1. to prevent wireheading, the agent needs to understand its own values well enough to predict changes in them.
2. to avoid creating an incorrigible agent, the agent needs to be able to ascribe value to its own intentions.
3. to prevent holodeck addiction, an agent needs to understand how its own perceptions work, and predict observations as well as outcomes
4. to prevent an agent from going insane, the agent must validate its own world-model (as a function of the world-state) before each use
The fundamental idea in all of these problems is that you can’t avoid a problem that you can’t see coming. Humans use this concept all the time. Many people feel uncomfortable with the idea of wireheading and insanity. This discomfort leads people to take actions to avoid those outcomes. I argue that we can create artificial agents that use similar techniques.
The posts linked above showed some simple architecture changes to expectation maximization and utility function combinations. The proposed changes mostly depend on one tool that I left unexplored: representing the agent in its own model.

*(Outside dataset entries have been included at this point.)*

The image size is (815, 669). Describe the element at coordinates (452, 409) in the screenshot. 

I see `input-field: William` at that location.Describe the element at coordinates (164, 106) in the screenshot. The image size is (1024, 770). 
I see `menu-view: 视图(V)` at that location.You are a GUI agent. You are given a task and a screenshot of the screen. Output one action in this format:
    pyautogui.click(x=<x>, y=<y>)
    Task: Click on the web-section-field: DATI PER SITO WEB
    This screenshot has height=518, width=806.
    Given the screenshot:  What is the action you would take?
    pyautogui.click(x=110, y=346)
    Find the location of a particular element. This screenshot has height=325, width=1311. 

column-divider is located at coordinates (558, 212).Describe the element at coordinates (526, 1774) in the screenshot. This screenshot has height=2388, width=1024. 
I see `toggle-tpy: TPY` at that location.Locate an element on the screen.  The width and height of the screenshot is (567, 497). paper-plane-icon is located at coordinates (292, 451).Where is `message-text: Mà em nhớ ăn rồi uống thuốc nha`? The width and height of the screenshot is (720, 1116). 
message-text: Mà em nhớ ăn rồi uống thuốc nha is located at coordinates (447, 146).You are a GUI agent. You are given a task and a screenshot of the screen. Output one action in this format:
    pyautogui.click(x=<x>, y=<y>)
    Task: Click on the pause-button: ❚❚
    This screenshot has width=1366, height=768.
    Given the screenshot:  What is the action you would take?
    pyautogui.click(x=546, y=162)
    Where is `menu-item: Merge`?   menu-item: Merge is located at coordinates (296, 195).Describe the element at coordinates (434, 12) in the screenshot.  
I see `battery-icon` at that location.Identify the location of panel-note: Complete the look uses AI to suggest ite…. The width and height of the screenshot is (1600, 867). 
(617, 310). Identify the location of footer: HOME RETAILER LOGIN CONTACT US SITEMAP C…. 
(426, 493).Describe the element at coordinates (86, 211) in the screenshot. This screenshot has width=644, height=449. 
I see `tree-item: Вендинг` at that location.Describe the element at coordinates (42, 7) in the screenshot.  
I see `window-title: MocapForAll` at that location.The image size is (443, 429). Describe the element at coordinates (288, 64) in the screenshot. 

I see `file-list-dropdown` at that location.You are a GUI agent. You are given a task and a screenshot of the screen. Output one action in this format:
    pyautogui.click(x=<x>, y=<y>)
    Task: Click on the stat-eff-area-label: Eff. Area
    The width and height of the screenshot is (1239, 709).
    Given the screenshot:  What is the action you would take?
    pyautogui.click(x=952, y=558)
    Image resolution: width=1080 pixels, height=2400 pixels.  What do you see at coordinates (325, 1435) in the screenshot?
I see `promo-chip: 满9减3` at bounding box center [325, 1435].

The agent needs to be able to reason about how changes to the world will affect its own operation. The more fine-grained this reasoning can be, the more the agent can avoid the above problems.
Some requirements of the world-model of the agent are:
- must include a model of the agent’s values
- must include all parts of the world that we care about
- must include the agent’s own sensors and sense methods
- must include the agent’s own thought processes
This is a topic that I’m not sure how to think about yet. My learning focus for the next while is going to shift to how models are learned (e.g. through reinforcement learning) and how agent self-reflection is currently modeled.